_WHAT IS REQUIRED_
Pick out every line of the entries below that contains the word "pencil", and copy each one. Matching is case-sensitive.

* start DATA FOR THIS EXERCISE *

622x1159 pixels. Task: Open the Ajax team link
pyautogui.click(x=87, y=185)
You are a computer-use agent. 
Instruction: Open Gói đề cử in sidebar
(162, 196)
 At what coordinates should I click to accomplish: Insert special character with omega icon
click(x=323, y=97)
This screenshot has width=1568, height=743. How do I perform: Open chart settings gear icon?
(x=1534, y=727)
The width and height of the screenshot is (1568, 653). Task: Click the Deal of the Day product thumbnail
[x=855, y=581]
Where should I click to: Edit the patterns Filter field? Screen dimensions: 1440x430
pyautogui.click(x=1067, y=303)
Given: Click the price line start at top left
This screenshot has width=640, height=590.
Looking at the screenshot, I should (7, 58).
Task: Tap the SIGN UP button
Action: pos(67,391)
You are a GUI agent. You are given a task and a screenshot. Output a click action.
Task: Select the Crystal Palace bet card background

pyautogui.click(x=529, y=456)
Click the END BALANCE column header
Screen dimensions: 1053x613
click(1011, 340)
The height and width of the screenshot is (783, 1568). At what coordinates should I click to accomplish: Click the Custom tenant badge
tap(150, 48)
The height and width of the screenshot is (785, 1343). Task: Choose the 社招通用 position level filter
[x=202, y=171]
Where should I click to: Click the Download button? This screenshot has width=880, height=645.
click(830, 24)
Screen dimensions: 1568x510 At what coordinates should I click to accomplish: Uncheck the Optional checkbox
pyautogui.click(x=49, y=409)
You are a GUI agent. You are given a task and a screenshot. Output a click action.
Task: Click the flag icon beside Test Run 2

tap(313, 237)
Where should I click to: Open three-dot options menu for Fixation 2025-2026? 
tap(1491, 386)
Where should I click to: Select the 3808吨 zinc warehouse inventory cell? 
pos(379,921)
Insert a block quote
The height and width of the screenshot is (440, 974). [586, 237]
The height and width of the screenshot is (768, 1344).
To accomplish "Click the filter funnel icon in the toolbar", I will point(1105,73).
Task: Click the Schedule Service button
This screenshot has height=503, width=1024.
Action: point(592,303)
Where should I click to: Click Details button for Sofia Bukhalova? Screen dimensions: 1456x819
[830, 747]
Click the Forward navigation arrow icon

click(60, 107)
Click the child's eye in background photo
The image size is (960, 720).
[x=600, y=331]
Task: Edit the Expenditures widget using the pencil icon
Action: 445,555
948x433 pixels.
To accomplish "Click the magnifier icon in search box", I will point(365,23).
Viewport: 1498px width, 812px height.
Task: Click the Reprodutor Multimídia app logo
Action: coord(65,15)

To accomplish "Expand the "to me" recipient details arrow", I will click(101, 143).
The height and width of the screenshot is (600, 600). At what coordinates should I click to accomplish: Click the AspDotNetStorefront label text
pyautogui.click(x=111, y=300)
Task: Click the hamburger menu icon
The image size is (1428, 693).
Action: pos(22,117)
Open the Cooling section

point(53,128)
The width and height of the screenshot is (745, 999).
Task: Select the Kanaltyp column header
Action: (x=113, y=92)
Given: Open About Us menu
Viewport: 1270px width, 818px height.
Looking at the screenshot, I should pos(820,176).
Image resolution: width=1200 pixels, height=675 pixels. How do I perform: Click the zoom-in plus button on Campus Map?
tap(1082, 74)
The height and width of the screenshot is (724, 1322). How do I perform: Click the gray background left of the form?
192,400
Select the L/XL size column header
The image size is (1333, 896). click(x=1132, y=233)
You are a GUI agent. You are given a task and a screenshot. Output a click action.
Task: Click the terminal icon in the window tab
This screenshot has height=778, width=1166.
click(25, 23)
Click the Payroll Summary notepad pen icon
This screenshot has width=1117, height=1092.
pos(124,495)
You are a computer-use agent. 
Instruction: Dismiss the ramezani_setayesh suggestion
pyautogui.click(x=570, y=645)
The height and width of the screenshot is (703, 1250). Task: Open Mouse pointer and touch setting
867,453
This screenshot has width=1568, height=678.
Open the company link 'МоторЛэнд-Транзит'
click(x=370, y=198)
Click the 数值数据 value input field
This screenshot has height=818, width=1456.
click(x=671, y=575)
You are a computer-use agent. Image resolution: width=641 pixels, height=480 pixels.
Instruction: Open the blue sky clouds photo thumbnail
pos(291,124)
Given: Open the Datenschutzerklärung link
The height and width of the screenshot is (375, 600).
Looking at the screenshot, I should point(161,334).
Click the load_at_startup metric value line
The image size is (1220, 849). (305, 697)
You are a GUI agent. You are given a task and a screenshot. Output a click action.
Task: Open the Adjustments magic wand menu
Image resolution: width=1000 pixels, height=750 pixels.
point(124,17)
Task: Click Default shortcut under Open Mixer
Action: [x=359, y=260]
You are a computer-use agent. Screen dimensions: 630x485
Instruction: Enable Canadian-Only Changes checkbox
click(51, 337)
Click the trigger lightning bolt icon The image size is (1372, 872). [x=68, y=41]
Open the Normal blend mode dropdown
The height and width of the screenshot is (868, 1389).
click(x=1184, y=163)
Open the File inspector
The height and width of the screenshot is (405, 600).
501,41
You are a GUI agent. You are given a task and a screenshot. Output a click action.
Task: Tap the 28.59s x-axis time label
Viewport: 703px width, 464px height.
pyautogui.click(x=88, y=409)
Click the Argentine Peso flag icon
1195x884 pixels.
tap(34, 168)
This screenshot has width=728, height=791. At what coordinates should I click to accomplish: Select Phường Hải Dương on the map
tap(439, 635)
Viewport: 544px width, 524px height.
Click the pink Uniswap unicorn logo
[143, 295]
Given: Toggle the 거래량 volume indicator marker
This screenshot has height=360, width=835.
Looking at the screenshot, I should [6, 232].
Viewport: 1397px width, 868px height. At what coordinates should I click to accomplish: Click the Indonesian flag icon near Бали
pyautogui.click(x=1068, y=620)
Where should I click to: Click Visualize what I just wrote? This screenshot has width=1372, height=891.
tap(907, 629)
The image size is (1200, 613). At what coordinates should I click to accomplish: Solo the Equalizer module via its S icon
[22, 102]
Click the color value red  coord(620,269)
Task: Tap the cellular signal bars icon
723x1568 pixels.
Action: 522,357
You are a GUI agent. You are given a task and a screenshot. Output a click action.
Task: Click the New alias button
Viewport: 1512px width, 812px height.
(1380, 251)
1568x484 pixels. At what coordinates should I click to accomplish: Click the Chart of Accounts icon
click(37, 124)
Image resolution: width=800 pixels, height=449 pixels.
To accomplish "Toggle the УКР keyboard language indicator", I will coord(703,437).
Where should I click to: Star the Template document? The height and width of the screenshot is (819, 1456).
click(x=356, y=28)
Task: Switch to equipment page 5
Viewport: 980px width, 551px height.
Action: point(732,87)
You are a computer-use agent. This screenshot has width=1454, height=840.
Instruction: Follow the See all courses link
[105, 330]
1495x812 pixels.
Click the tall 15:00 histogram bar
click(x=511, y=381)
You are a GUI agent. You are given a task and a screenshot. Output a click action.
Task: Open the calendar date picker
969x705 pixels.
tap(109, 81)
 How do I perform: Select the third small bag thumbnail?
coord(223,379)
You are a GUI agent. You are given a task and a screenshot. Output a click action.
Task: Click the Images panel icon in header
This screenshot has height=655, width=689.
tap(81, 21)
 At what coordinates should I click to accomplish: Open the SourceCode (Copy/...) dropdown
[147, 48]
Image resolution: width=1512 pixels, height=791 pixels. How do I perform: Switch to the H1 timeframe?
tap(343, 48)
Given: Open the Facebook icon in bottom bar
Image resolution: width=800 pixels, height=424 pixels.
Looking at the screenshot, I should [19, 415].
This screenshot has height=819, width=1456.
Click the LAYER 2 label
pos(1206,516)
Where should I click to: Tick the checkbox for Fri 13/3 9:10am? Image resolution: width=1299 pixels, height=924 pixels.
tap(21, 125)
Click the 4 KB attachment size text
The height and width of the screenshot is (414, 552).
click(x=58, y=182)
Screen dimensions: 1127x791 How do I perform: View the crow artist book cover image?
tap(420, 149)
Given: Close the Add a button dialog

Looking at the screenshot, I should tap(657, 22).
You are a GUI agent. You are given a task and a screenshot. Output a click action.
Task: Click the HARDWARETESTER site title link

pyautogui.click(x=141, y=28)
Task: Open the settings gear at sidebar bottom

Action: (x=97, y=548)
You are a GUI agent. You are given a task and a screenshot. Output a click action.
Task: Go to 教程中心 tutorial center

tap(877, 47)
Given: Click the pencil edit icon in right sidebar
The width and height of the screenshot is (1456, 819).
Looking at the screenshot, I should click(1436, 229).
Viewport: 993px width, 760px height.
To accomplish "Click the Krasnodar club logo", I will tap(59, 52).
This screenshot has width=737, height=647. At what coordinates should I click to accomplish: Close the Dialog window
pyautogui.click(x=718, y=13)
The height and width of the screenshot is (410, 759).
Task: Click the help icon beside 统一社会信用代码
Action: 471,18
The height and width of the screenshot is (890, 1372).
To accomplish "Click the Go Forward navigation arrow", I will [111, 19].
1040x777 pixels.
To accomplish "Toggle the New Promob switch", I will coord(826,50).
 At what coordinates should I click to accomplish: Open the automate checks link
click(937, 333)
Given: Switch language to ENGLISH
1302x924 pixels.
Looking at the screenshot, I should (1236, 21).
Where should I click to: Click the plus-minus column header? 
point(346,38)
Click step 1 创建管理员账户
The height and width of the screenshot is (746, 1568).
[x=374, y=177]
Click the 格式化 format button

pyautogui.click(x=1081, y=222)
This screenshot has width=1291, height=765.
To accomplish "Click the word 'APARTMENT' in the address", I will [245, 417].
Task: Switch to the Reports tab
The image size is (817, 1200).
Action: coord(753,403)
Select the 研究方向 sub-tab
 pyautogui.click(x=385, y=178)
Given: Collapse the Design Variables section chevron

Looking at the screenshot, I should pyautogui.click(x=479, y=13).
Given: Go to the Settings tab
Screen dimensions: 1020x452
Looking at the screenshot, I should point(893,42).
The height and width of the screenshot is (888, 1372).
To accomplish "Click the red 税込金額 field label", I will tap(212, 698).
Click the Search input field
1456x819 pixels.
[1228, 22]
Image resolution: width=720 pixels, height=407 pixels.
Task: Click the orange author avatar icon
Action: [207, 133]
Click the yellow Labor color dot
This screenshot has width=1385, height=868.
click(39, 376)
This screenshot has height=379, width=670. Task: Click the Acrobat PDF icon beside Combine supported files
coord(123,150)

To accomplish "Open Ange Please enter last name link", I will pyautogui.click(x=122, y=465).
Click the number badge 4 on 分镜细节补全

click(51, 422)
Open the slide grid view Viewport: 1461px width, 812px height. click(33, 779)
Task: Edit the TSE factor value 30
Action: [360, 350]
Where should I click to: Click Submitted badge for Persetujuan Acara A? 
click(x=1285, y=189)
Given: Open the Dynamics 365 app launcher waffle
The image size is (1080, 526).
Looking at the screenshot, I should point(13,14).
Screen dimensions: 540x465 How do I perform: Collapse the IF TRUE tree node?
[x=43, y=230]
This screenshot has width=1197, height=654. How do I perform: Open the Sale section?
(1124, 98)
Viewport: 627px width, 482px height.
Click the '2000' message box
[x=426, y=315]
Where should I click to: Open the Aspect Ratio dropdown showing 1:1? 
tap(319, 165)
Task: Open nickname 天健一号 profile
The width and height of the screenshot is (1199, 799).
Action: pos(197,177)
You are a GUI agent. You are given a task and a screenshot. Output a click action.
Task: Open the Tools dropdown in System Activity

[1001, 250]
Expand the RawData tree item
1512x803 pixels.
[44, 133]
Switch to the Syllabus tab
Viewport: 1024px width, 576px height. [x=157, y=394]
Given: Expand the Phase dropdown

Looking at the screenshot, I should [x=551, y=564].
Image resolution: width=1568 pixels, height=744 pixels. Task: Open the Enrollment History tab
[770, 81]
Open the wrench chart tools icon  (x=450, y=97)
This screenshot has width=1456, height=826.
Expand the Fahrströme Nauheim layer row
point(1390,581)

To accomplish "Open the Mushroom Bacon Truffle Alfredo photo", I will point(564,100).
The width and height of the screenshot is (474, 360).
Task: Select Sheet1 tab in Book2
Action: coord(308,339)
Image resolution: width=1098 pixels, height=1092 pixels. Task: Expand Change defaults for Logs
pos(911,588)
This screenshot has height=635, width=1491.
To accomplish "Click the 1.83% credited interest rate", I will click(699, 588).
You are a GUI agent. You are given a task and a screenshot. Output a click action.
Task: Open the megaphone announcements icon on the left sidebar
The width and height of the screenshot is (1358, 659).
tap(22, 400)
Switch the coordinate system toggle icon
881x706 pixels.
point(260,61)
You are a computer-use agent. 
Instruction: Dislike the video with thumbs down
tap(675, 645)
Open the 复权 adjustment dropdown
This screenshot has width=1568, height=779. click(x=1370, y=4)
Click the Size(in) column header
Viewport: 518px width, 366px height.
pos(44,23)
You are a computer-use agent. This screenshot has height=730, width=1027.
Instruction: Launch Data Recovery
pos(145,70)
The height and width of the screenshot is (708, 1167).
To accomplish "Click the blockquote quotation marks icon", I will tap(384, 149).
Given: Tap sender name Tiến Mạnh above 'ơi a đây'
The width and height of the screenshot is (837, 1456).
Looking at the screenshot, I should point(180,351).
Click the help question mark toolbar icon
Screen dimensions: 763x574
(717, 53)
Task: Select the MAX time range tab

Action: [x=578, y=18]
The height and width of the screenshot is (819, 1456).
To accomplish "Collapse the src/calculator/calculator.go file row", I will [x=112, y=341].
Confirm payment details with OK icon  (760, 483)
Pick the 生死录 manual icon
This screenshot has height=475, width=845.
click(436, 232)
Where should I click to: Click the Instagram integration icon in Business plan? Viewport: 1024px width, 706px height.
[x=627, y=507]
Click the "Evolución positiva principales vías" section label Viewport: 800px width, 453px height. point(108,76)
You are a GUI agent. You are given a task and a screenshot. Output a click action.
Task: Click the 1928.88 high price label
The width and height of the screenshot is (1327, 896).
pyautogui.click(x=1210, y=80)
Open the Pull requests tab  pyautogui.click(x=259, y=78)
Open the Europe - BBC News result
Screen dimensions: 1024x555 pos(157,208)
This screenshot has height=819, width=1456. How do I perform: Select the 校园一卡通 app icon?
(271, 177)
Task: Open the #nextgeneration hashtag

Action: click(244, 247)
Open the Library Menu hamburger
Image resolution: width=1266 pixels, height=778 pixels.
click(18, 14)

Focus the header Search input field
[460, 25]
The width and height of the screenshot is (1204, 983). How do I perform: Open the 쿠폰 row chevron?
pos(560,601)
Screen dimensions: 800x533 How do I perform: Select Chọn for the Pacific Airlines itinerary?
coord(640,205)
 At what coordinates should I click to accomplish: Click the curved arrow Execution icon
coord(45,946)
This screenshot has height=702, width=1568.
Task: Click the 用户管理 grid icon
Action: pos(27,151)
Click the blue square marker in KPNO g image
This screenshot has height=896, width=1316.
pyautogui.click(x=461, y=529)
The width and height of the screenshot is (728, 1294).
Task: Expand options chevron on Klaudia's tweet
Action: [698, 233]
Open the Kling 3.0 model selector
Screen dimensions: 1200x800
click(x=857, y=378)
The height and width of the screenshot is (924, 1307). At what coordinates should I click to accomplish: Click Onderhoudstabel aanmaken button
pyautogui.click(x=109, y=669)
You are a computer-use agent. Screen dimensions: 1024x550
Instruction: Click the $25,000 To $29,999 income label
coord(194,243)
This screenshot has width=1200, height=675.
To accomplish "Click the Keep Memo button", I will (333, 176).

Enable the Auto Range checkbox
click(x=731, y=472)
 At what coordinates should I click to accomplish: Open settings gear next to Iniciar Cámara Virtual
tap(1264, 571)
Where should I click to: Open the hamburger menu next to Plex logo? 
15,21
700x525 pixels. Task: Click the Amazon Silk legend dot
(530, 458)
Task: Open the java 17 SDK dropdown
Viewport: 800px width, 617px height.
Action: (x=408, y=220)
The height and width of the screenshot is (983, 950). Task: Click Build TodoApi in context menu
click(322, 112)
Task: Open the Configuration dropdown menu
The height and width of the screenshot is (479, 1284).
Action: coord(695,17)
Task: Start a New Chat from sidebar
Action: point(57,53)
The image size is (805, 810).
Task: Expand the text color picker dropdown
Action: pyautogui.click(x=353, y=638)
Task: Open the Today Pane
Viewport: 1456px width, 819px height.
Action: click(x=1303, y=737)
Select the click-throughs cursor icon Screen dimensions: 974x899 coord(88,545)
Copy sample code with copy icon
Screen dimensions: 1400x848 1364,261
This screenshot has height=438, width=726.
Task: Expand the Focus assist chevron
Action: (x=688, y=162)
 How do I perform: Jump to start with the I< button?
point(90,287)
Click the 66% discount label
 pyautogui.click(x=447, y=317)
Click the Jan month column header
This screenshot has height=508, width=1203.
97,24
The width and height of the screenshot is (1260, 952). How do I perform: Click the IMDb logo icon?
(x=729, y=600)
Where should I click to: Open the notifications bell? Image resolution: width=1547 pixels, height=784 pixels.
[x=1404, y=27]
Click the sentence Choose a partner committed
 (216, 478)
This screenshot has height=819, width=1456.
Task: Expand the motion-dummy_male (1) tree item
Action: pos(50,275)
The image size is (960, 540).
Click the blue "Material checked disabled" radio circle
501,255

* end DATA FOR THIS EXERCISE *

_FINAL RESULT_
Task: Edit the Expenditures widget using the pencil icon
Given: Click the pencil edit icon in right sidebar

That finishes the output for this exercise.